Bah ça on pourrait le dire d'à peu près n'importe quel soft qui serait mal supporté ou carrement absent de portage. Mais je préfere dans ces cas là essayer de corriger le problème ou la lacune. 

 *enesideme wrote:*   

> 
> 
> De toute façon les sources proposées pour la gentoo ne compileront pas avec gcc3.2 et ne comprennent pas le français. Si vous tenez vraiment à le compiler vous-même avec gcc3.2 il vous faudra les sources de 1.0.1 et mettre à jour par cvs il y a des patchs pour la reconnaissance de gcc3.2. Je l'ai compilé une fois avec -march=athlon (10 ou 12h avec mon duron 800) c'est long et je crois que le jeu en vaut pas la chandelle.
> 
> 

 

Là je suis d'accord, mais y'a des ebuilds aussi pour les binaire 1.0.1 dans portage.

 *enesideme wrote:*   

> 
> 
>  Pour mozilla 1.1 il y a quelques jours encore il n'y avait pas la version française mais ça a peut-être changé depuis. Ils sont pas pressés les français vaut mieux parler le galician le grec ou le koreen les language packs arrivent plus vite
> 
> 

 

Hum, ça sent le troll là... Franchement, sur openoffice par exemple, c'est l'équipe de traduction française qui a ouvert la route aux autres. Pour ce qui est de mozilla, je sais pas trop comment se situent les autres langues, mais les versions françaises arrivent en général dans des temps raisonnables (je m'en fous personnellement d'avoir pendant 1 ou 2 semaines un mozilla en anglais ou bien pas à jour). Et puis les docs Gentoo, on l'attend toujours la version en elfique, alors qu'en français on l'a.

----------

## enesideme

faut pas t'énerver pour les language packs je faisais de l'humour.

Pour openoffice c'est un peu différent des autres. C'est lourd à compiler mais ça vaut le coup en particulier si on veut spécifier les langues à supporter ce qu'on peut faire d'ailleurs en modifiant le ebuild. Pour le 1.0.1 sur la gentoo j'avais pas regardé depuis quelques temps occupé que j'etais avec une debian mais en tout état de cause sauf s'ils ont patché la 1.0.1 elle devrait pas compiller avec gcc3.2.J'ai pas essayé de la compiler depuis le problème vers la mi-aout. Mille excuses si je me suis trompé et si ça compile sans problème.je vais peut-être essayer cette nuit. Je sais par expérience qu'il  faut pas s'attendre à des miracles en le compilant soi-meme par rapport aux binaires d'autant plus que l'ebuild downgrade certaines optimizations

----------

## TGL

 *enesideme wrote:*   

> faut pas t'énerver pour les language packs je faisais de l'humour.

Extrait d'un jeu de données:
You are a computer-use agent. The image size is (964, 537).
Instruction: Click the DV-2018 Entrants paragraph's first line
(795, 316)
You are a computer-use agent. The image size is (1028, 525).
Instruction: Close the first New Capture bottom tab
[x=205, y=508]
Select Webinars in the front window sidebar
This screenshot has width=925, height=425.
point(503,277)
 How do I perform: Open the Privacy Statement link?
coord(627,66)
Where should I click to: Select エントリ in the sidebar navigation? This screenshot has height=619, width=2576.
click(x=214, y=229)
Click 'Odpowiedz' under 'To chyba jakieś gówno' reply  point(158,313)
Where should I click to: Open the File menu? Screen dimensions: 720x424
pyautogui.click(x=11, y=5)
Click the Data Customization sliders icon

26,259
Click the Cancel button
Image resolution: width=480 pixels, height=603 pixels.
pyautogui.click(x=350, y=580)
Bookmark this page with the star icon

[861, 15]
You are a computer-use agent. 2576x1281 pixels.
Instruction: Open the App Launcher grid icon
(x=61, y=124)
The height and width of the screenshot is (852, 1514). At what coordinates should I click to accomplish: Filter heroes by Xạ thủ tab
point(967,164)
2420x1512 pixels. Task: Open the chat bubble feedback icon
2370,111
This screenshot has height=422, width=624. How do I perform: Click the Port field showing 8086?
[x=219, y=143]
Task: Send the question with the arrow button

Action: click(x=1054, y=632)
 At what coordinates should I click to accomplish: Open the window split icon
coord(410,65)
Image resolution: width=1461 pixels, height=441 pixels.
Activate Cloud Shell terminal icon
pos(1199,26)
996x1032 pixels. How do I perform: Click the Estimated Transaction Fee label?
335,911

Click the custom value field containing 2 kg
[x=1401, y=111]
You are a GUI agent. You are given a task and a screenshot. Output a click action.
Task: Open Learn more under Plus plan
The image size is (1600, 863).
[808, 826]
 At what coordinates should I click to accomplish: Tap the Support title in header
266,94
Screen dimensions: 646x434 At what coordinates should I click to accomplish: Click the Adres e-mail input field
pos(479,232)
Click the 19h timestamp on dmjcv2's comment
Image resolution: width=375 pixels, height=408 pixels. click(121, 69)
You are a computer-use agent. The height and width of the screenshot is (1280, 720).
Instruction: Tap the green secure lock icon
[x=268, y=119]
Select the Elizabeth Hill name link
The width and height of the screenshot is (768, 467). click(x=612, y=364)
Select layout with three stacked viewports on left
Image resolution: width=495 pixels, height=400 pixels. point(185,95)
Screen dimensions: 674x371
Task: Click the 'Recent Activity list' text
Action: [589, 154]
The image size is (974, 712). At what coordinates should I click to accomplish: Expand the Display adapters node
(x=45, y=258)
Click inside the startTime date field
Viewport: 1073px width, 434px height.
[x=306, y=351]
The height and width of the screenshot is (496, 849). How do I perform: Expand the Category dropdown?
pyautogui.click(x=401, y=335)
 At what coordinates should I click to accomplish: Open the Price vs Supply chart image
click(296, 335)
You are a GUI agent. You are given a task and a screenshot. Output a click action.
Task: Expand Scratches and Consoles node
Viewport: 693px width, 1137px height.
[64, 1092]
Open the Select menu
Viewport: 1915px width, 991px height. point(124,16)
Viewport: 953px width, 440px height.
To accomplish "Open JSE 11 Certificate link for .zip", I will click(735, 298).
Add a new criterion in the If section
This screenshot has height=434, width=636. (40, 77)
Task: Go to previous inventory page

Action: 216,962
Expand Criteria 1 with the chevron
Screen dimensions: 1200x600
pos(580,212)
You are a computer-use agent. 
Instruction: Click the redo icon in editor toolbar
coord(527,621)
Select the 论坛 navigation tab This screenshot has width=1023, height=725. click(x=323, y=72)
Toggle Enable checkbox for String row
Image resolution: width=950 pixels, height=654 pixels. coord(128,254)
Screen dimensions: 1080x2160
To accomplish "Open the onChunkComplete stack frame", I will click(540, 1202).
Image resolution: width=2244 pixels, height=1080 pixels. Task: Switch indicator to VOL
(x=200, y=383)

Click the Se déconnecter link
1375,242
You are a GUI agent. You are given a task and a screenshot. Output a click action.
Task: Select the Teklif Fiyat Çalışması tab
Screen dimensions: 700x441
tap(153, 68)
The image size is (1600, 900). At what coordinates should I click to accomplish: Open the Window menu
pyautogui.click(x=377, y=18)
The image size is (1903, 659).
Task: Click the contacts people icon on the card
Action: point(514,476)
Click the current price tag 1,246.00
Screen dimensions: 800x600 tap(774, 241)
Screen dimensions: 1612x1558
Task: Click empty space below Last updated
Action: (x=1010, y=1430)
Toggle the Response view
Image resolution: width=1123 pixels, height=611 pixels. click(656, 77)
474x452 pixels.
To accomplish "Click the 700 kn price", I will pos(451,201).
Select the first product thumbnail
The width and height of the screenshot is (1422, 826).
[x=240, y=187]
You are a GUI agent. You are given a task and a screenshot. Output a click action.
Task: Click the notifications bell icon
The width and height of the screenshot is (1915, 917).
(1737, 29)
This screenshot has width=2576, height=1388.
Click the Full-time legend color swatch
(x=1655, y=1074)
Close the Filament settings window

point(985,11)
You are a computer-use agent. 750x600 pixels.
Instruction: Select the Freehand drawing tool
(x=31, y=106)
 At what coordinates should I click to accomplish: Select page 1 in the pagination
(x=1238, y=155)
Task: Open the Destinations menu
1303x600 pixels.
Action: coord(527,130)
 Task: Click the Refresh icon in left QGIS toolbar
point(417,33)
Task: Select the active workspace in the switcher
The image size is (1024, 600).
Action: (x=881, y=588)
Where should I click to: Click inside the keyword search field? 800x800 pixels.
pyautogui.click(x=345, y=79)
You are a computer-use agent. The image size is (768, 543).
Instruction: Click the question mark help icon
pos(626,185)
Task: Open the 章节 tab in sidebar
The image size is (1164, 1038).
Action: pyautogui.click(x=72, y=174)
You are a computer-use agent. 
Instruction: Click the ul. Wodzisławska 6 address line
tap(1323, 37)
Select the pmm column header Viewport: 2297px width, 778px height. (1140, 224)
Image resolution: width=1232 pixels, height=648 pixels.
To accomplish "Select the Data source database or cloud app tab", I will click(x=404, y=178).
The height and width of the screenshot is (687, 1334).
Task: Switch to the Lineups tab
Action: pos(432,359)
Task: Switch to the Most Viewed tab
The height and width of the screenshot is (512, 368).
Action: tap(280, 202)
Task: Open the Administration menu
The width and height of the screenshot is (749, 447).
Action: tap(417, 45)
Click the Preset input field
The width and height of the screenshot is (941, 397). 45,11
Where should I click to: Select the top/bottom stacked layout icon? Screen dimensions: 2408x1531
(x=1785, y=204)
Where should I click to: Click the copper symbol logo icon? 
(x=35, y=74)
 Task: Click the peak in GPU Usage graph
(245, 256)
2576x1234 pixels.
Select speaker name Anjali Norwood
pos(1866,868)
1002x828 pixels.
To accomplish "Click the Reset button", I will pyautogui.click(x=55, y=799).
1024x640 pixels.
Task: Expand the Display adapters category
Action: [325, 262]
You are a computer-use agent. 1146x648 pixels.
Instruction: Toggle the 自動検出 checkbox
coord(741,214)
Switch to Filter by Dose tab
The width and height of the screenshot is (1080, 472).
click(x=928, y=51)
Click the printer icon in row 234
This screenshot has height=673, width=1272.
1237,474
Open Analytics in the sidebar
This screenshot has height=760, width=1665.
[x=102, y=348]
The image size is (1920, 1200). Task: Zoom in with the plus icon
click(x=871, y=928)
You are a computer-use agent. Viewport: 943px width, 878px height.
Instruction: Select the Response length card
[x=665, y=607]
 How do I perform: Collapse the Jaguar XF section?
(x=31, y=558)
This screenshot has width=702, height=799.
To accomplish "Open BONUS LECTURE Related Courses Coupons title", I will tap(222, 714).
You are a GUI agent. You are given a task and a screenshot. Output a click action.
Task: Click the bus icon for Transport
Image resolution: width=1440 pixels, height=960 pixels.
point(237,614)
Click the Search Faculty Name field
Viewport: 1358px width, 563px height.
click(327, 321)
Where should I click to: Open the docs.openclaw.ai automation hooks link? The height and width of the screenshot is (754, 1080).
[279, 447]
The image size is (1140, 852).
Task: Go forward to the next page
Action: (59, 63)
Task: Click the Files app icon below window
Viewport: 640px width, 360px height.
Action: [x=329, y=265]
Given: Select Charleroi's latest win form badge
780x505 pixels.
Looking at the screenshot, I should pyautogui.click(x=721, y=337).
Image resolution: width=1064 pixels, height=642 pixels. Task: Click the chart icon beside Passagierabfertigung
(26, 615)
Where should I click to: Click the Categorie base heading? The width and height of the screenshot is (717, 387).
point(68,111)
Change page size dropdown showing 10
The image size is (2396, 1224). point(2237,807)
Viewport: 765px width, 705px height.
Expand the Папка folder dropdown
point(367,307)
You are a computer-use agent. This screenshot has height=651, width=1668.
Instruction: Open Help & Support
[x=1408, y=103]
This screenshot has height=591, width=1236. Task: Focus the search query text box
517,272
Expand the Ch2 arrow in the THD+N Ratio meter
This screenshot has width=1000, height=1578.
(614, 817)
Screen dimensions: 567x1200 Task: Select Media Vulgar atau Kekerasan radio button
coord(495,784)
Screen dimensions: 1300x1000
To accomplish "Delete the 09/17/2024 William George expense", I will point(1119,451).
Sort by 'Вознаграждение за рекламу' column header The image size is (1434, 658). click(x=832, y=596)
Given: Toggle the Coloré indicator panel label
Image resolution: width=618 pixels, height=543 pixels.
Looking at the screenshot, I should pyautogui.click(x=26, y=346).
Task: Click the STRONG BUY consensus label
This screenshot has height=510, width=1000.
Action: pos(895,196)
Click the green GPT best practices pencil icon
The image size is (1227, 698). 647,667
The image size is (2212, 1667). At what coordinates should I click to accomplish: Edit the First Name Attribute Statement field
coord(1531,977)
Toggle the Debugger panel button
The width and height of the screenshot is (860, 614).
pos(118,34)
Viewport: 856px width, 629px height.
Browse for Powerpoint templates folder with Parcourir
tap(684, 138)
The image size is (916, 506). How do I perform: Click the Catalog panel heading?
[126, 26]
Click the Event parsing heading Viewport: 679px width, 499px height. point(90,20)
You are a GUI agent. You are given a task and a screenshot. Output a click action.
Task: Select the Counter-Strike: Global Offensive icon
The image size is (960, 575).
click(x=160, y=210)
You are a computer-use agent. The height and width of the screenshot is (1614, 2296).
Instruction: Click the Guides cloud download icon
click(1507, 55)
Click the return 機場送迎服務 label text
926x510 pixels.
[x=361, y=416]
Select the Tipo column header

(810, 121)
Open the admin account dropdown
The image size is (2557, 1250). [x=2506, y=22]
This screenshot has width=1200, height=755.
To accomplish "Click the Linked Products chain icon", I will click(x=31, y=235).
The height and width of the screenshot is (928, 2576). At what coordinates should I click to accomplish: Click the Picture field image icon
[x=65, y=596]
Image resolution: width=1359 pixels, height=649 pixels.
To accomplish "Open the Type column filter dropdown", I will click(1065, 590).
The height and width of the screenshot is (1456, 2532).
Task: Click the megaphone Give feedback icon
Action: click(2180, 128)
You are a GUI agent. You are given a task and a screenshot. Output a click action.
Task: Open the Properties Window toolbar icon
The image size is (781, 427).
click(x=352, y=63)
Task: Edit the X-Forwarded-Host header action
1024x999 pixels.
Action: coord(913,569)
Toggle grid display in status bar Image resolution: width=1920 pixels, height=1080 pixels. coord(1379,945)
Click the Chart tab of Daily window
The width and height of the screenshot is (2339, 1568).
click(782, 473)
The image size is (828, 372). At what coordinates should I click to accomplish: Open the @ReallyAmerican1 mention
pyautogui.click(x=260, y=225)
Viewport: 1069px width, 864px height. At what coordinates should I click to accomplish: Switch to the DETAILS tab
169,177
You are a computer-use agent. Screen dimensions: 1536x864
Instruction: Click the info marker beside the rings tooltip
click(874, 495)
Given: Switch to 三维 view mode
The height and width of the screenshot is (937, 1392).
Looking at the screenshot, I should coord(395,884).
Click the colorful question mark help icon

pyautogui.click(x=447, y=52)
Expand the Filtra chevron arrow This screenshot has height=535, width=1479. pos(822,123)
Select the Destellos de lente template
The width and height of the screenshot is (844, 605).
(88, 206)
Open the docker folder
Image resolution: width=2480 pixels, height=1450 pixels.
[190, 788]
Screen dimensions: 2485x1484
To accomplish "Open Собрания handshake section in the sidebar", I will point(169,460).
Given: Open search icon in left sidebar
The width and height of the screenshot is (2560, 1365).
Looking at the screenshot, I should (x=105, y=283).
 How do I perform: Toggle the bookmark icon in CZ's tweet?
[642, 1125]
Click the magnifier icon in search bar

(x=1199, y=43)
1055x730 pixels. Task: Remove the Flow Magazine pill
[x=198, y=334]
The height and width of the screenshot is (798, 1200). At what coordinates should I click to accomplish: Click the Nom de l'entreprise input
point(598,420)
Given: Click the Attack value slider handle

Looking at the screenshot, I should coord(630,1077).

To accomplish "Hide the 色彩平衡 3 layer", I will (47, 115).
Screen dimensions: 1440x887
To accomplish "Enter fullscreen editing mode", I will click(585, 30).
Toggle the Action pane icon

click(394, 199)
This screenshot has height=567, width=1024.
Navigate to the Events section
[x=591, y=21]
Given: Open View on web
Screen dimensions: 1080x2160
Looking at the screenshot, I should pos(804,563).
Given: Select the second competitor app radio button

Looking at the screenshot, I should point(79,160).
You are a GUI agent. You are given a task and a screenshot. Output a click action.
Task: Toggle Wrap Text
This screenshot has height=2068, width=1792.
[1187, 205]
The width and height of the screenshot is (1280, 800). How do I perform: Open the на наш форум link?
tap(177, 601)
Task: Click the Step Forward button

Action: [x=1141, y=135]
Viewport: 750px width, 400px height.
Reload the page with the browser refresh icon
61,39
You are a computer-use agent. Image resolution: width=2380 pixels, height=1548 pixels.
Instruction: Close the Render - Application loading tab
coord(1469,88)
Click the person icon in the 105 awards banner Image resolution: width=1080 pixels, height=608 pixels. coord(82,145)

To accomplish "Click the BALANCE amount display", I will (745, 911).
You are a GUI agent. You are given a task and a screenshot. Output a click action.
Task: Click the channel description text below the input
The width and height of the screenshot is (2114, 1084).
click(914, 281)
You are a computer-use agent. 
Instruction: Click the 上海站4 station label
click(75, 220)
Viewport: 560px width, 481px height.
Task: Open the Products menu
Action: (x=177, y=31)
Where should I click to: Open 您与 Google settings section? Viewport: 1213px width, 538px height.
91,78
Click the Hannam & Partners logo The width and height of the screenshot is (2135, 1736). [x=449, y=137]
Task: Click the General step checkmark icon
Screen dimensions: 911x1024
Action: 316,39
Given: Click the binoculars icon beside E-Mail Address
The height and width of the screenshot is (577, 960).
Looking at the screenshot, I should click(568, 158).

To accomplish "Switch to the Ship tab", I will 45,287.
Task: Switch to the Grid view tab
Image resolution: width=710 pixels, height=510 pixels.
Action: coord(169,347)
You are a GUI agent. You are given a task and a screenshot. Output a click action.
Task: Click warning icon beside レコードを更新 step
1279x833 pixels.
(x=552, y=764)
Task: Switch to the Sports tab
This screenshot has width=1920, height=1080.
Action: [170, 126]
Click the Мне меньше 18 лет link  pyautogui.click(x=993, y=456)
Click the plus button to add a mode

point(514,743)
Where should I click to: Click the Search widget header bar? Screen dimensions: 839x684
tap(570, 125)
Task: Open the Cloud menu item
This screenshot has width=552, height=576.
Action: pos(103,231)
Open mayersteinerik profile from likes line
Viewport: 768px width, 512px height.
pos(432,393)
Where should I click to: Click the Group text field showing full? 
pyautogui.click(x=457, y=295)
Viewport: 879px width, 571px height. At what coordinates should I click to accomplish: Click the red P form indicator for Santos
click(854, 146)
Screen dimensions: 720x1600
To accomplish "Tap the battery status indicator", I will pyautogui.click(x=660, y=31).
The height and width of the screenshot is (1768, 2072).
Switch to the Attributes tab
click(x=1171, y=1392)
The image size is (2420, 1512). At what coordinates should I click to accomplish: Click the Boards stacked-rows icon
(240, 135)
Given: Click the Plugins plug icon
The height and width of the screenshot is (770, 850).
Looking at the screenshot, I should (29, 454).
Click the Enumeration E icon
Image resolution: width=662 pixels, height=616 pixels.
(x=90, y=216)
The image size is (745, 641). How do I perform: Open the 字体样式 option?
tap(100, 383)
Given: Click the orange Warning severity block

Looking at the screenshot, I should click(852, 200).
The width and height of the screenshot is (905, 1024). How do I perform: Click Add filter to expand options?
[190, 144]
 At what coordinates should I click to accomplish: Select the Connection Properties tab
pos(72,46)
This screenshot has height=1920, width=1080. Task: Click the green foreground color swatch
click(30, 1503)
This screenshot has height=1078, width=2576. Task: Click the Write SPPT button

Travail demandé:
A – Modifiez le passage du texte à lire qui s'ouvre sur les mots contenant « Là je suis d'accord, mais » et se ferme sur « français on l'a. » : recopiez-le en remplaçant « mozilla » par « Firefox ».
B – Selon le texte à lire, combien de temps a pris la compilation effectuée avec -march=athlon, et sur quel processeur ?
C – Poursuivez le texte à lire, une discussion sur OpenOffice et Mozilla sous Gentoo, à partir de l'endroit où il s'arrête.
Les enregistrements constituent un matériau distinct du texte à lire.

Corrigés:
A –
Là je suis d'accord, mais y'a des ebuilds aussi pour les binaire 1.0.1 dans portage.

 *enesideme wrote:*   

> 
> 
>  Pour Firefox 1.1 il y a quelques jours encore il n'y avait pas la version française mais ça a peut-être changé depuis. Ils sont pas pressés les français vaut mieux parler le galician le grec ou le koreen les language packs arrivent plus vite
> 
> 

 

Hum, ça sent le troll là... Franchement, sur openoffice par exemple, c'est l'équipe de traduction française qui a ouvert la route aux autres. Pour ce qui est de Firefox, je sais pas trop comment se situent les autres langues, mais les versions françaises arrivent en général dans des temps raisonnables (je m'en fous personnellement d'avoir pendant 1 ou 2 semaines un Firefox en anglais ou bien pas à jour). Et puis les docs Gentoo, on l'attend toujours la version en elfique, alors qu'en français on l'a.

B – 10 ou 12 heures, sur un Duron 800.

C –
> 
> 

 

T'inquiètes, je ne crois pas non plus serieusement que quiconque utilise des locales elfiques. Mais bon, à troll, troll et demi, et puis si on peut au passage saluer le boulot des traducteurs francophones, tant mieux.

 *enesideme wrote:*   

> 
> 
> Pour openoffice c'est un peu différent des autres. C'est lourd à compiler mais ça vaut le coup en particulier si on veut spécifier les langues à supporter ce qu'on peut faire d'ailleurs en modifiant le ebuild.
> 
> 

 

Je maintiens que ce serait mieux si on pouvait sans modifier les ebuilds, avec un portage multilingue  :Wink: 

 *enesideme wrote:*   

> 
> 
>  Pour le 1.0.1 sur la gentoo j'avais pas regardé depuis quelques temps occupé que j'etais avec une debian mais en tout état de cause sauf s'ils ont patché la 1.0.1 elle devrait pas compiller avec gcc3.2.J'ai pas essayé de la compiler depuis le problème vers la mi-aout. Mille excuses si je me suis trompé et si ça compile sans problème.je vais peut-être essayer cette nuit. Je sais par expérience qu'il  faut pas s'attendre à des miracles en le compilant soi-meme par rapport aux binaires d'autant plus que l'ebuild downgrade certaines optimizations

 

Les ebuilds sources, je n'ai pas vérifié, je parlais des binaires. Et je n'ai pas gcc3.2.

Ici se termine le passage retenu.